Michigan 5-10 year inflation expectations fall to 3.4%, signaling potential Fed policy shift
Long-run consumer inflation expectations dropped sharply from May's 3.9% reading, offering crypto markets a reason to pay attention to the Fed's next move.
The University of Michigan’s preliminary June 2026 consumer survey just delivered some welcome news for anyone who’s been nervously watching the Federal Reserve: long-run inflation expectations fell to 3.4%, down from 3.9% in May.
The numbers behind the shift
The preliminary June data from the University of Michigan’s Surveys of Consumers, covering the period from May 19 to June 8, showed the 5-10 year inflation expectation settling at 3.4%. That’s down from an earlier estimate of 3.8%, and a full half-point below May’s 3.9% reading.
Year-ahead inflation expectations also cooled, dropping to 4.6% from 4.8% the previous month.
Both of these figures remain well above where they were sitting in February 2026. Back then, year-ahead expectations were closer to 3.4%. Then geopolitical tensions, particularly the Iran conflict that escalated earlier this year, sent expectations surging upward.
The final June reading is scheduled for release on June 26, which will either confirm this preliminary data or adjust it.
Why the Fed is watching this closely
The Federal Reserve has historically treated long-run inflation expectations as one of its most important gauges for deciding monetary policy. If long-run expectations continue drifting toward the 3.0% to 3.2% corridor, the conversation inside the Federal Open Market Committee changes significantly.

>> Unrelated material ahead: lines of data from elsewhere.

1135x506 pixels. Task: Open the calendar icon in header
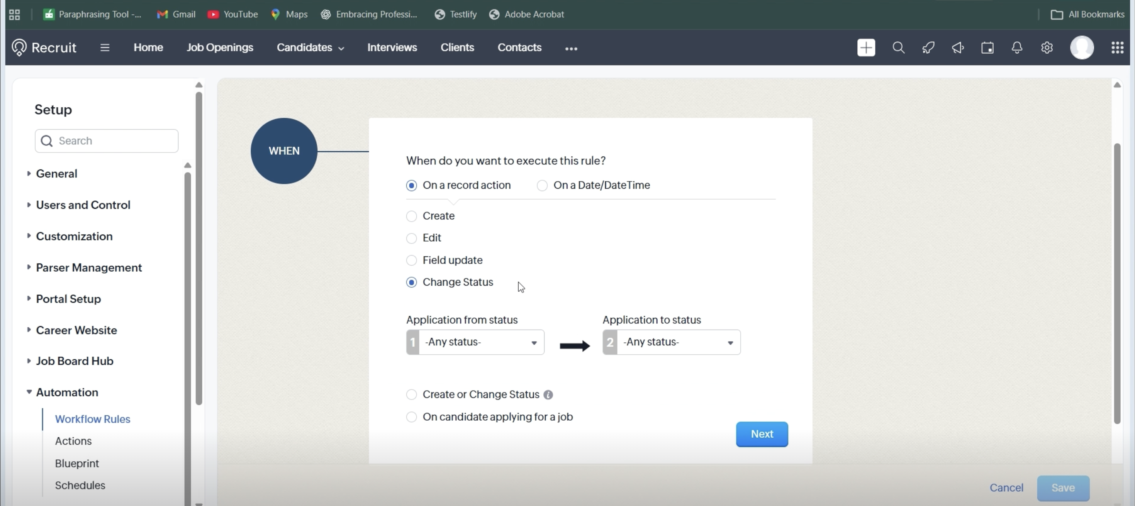[987, 48]
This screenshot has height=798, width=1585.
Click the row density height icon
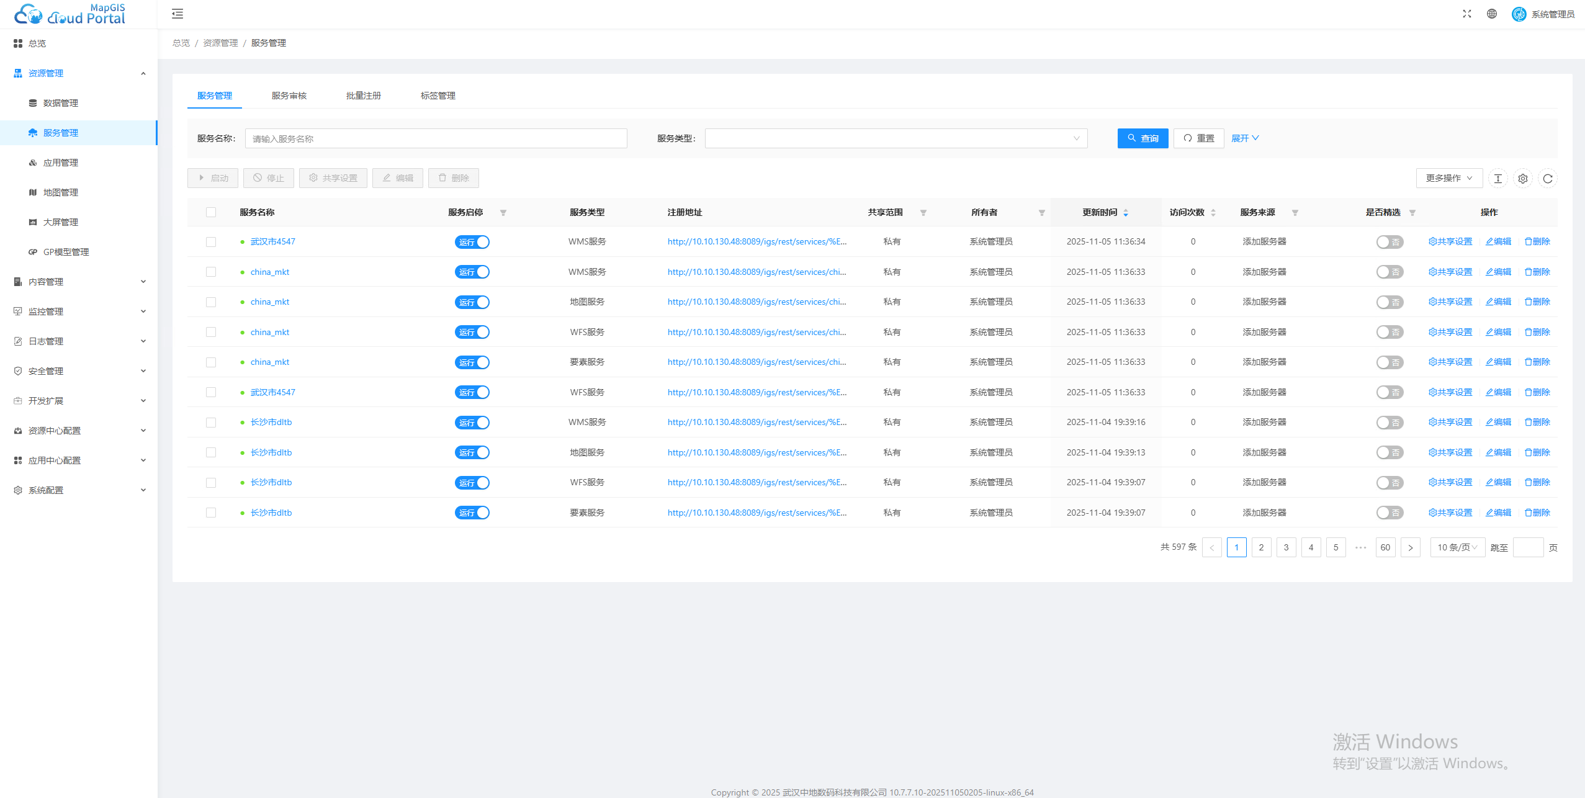[1498, 179]
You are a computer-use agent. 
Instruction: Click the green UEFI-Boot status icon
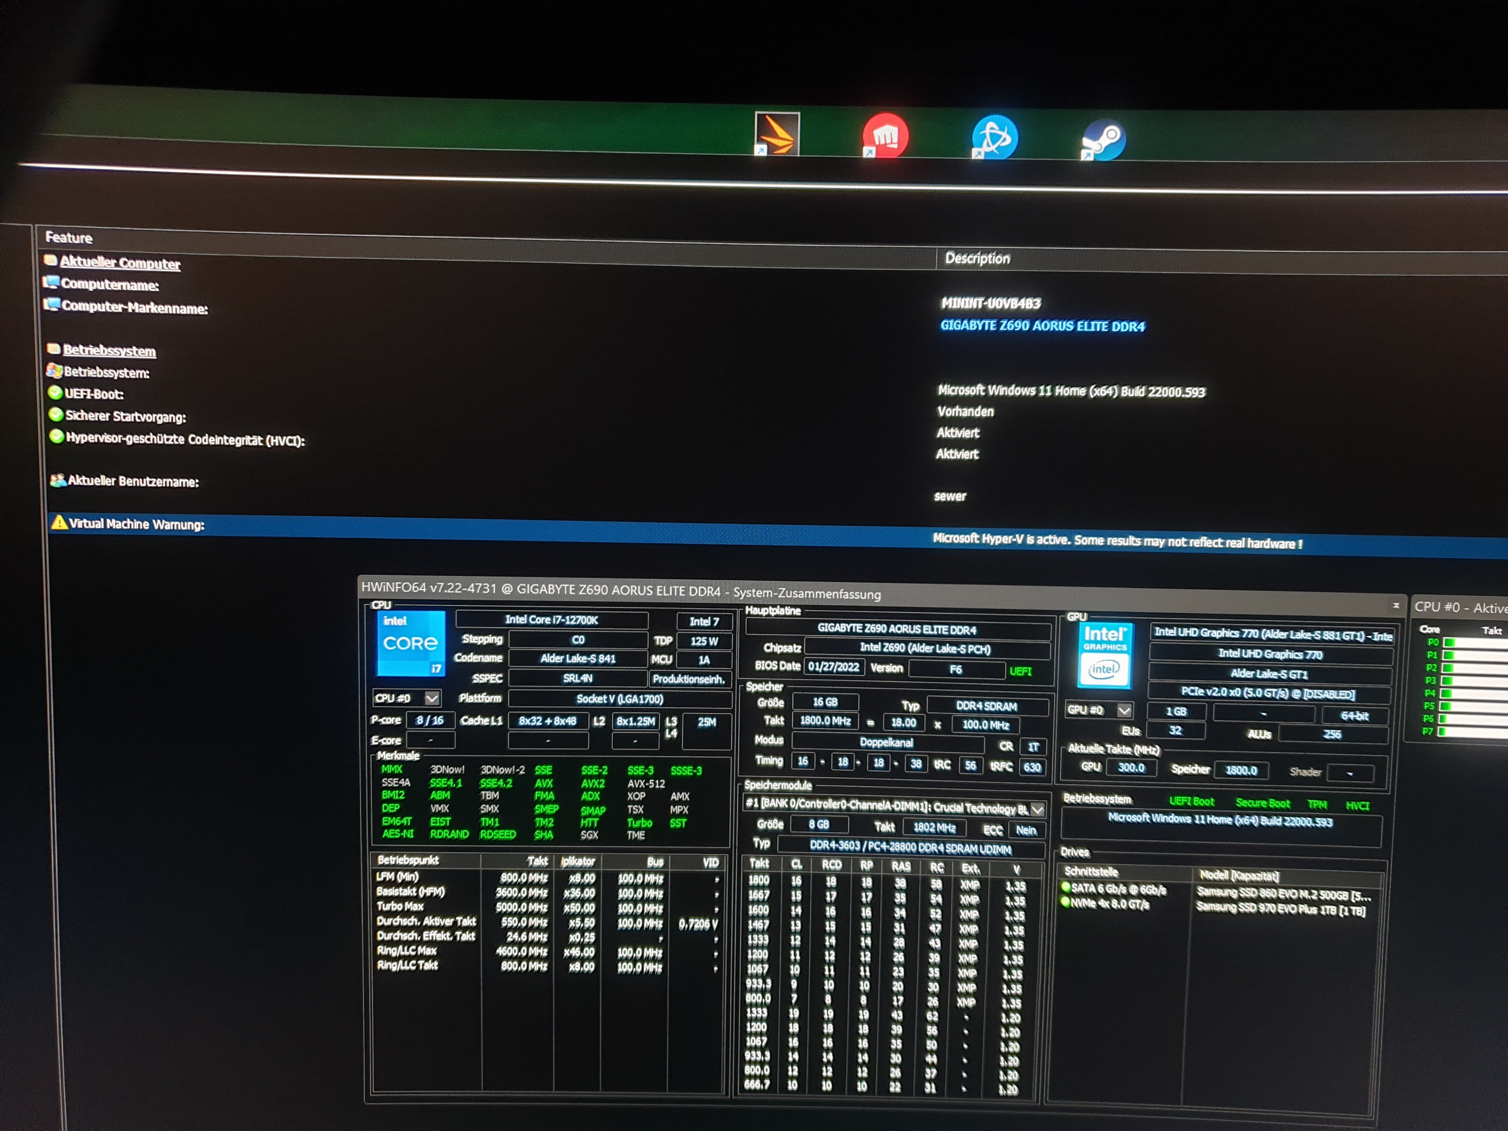55,393
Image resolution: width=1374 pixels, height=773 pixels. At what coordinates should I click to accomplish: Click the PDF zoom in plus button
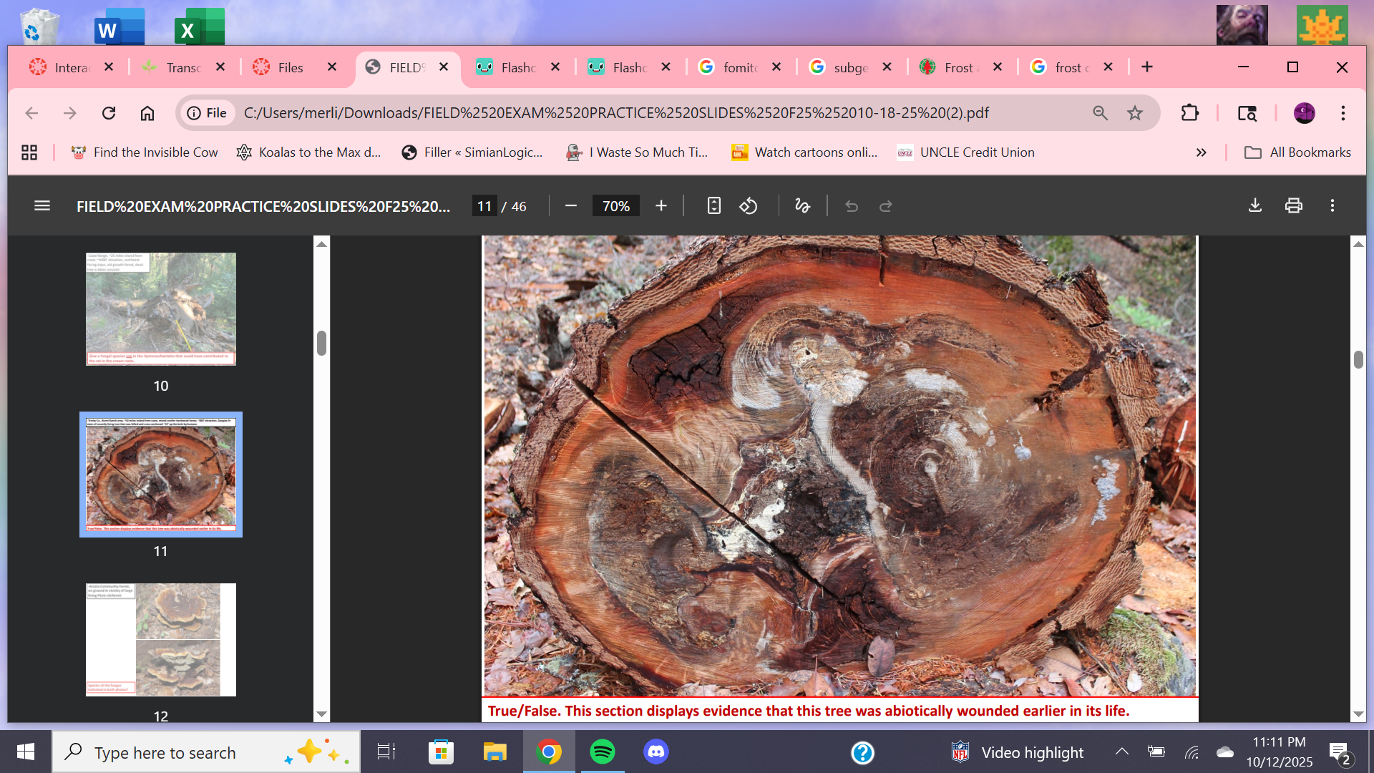tap(661, 206)
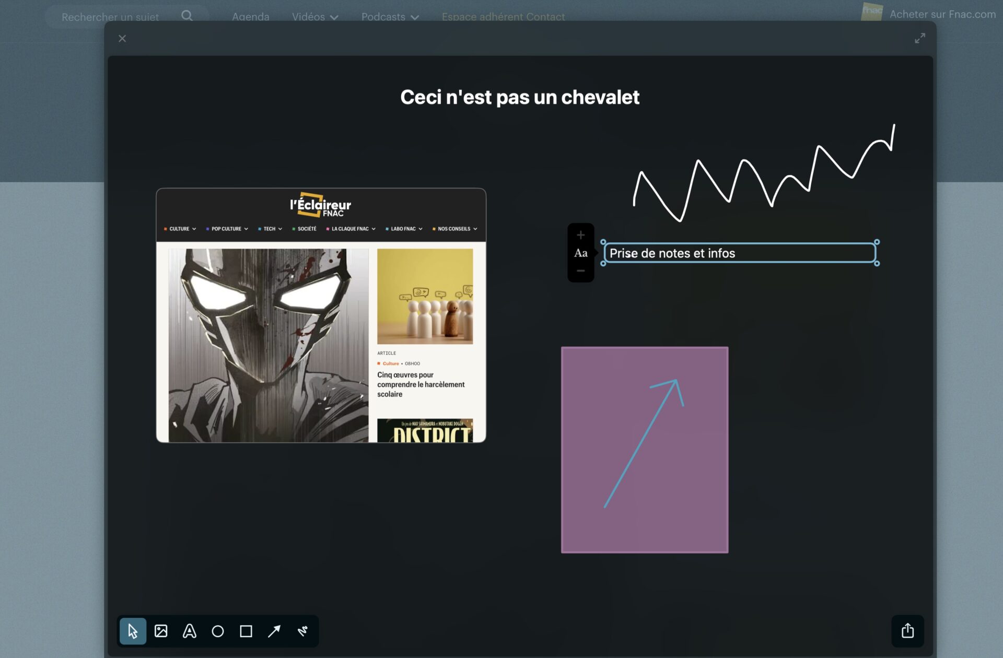Increase text size with plus button
This screenshot has height=658, width=1003.
click(580, 235)
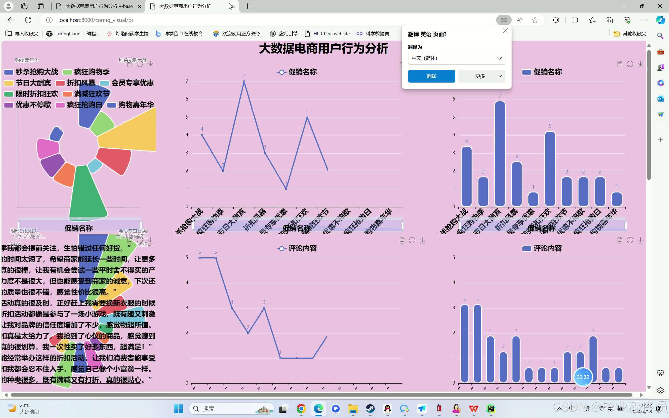Add page to favorites star icon
This screenshot has width=669, height=418.
pos(535,20)
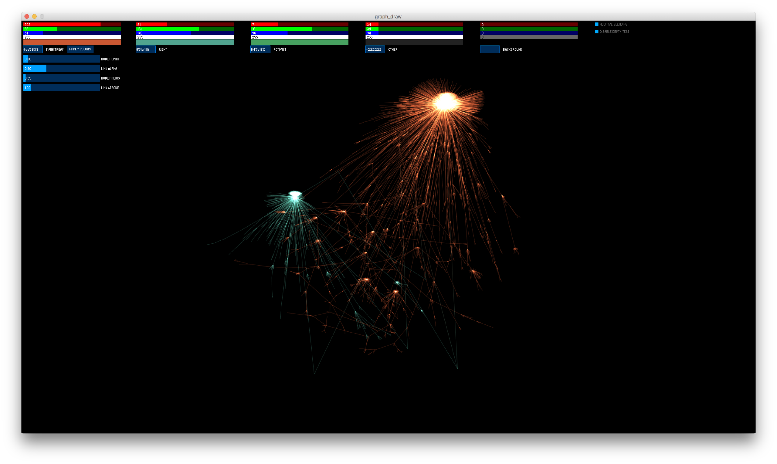777x464 pixels.
Task: Click the Right group green channel slider (164)
Action: pos(184,29)
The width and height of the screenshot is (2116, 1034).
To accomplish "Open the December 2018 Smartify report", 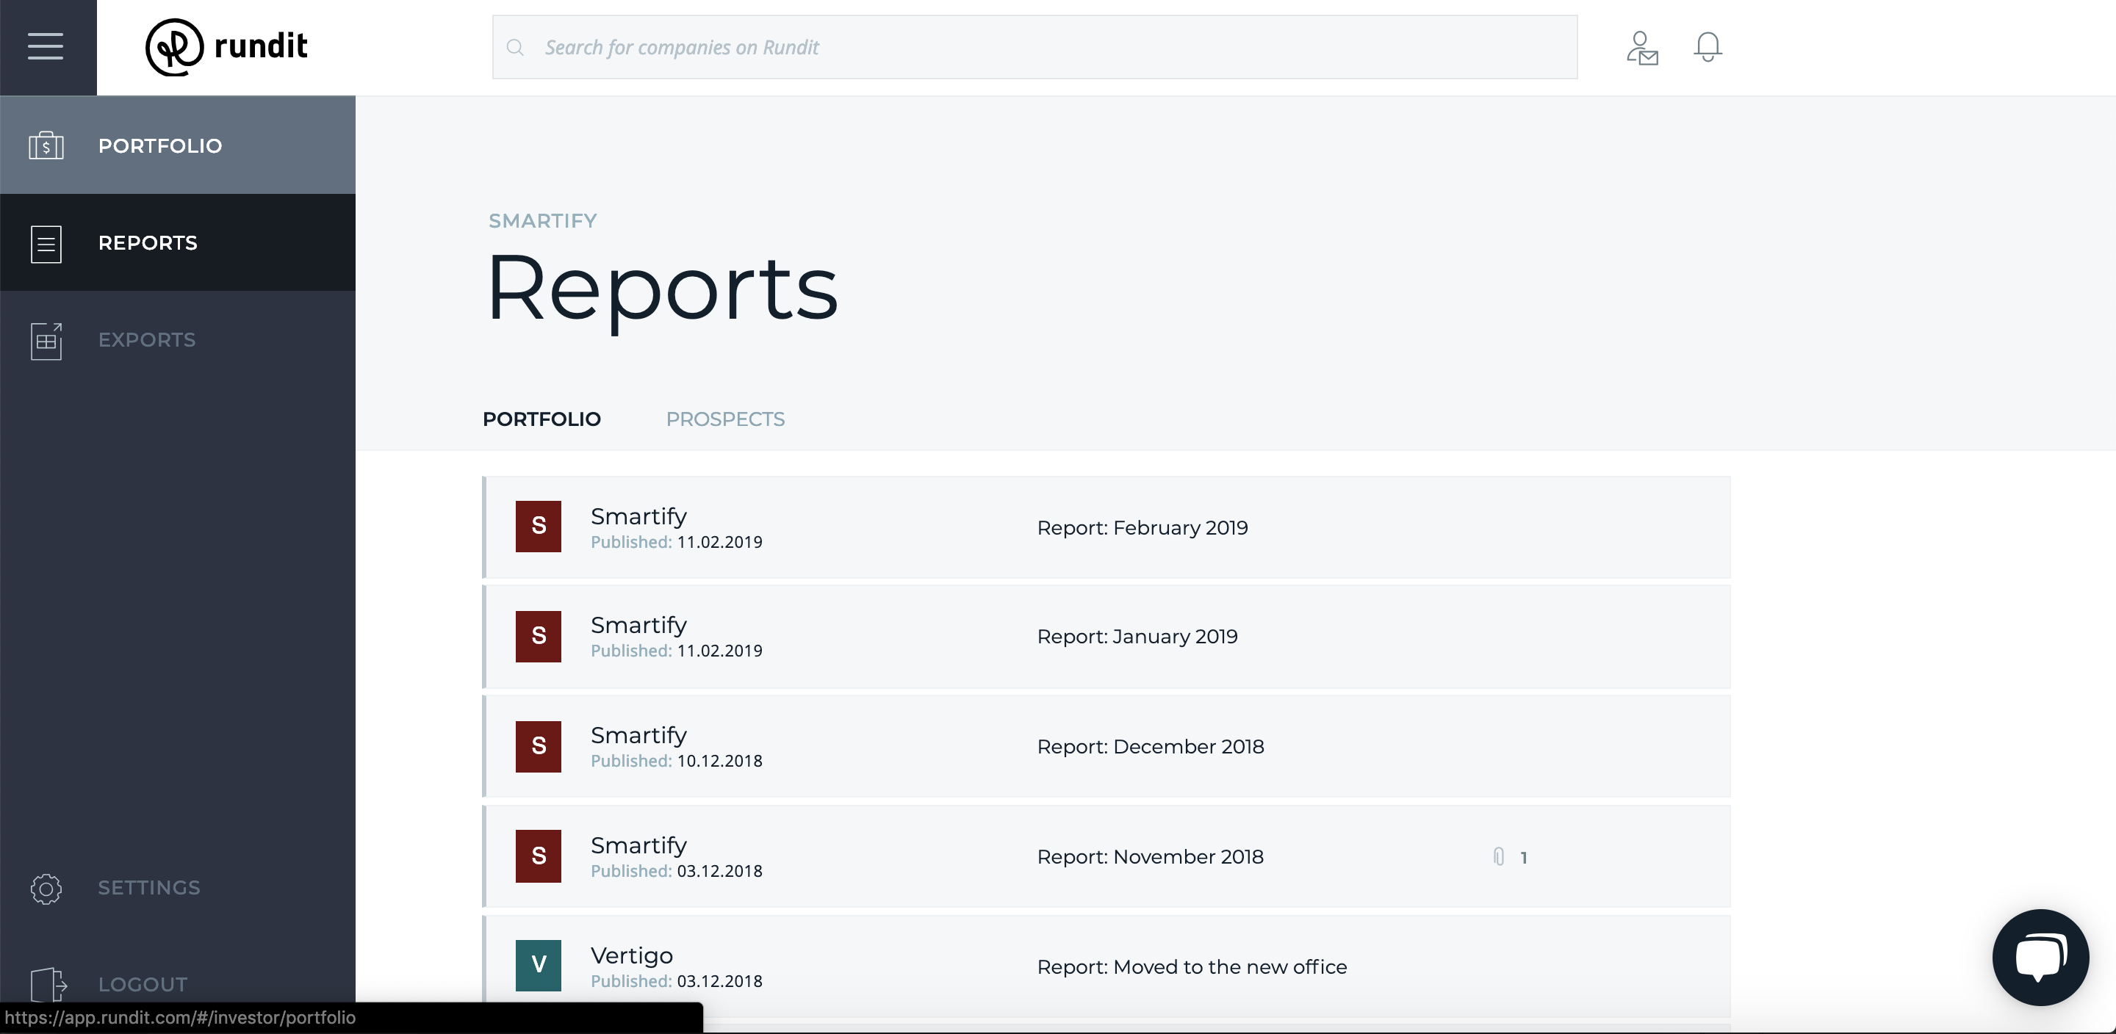I will [1150, 747].
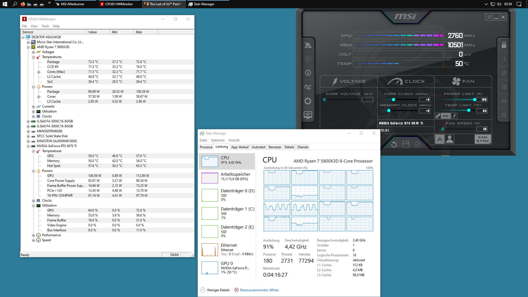Toggle user defined fan control icon
This screenshot has height=297, width=528.
[450, 139]
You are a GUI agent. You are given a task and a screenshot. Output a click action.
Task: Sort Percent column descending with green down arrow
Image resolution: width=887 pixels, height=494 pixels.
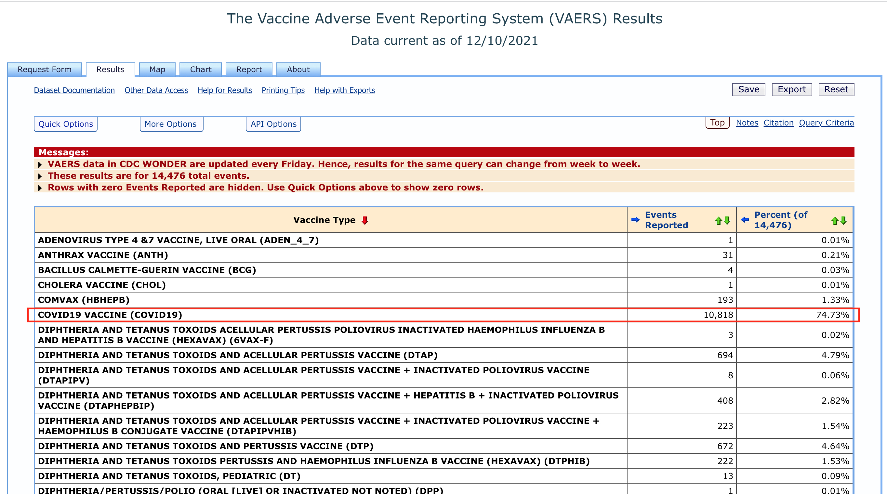(843, 220)

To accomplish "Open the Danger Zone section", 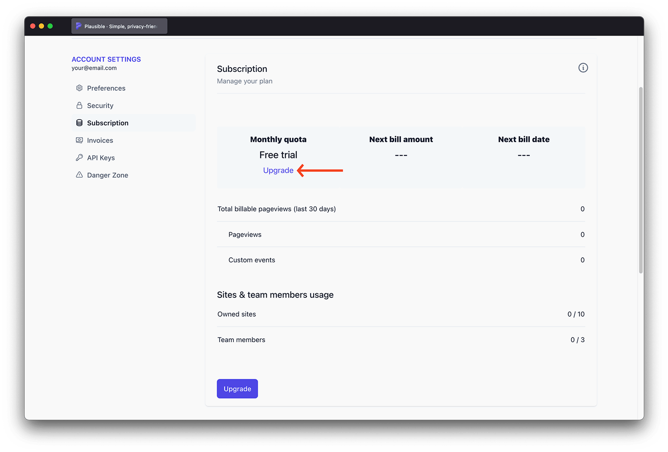I will click(107, 175).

What this means for crypto and risk assets
Year-ahead expectations at 4.6% are still telling us that consumers see meaningful price increases in the near term. The gap between short-term and long-term expectations suggests that people believe inflation will eventually moderate but expect a bumpy ride getting there.
The decline in inflation expectations assumes that the Iran conflict and related tensions don’t escalate further. Any renewed shock to energy prices or supply chains could reverse this trend quickly, sending expectations right back toward the highs seen in recent months.
What investors should watch next is the final June reading on June 26, followed by the Fed’s response in its upcoming communications.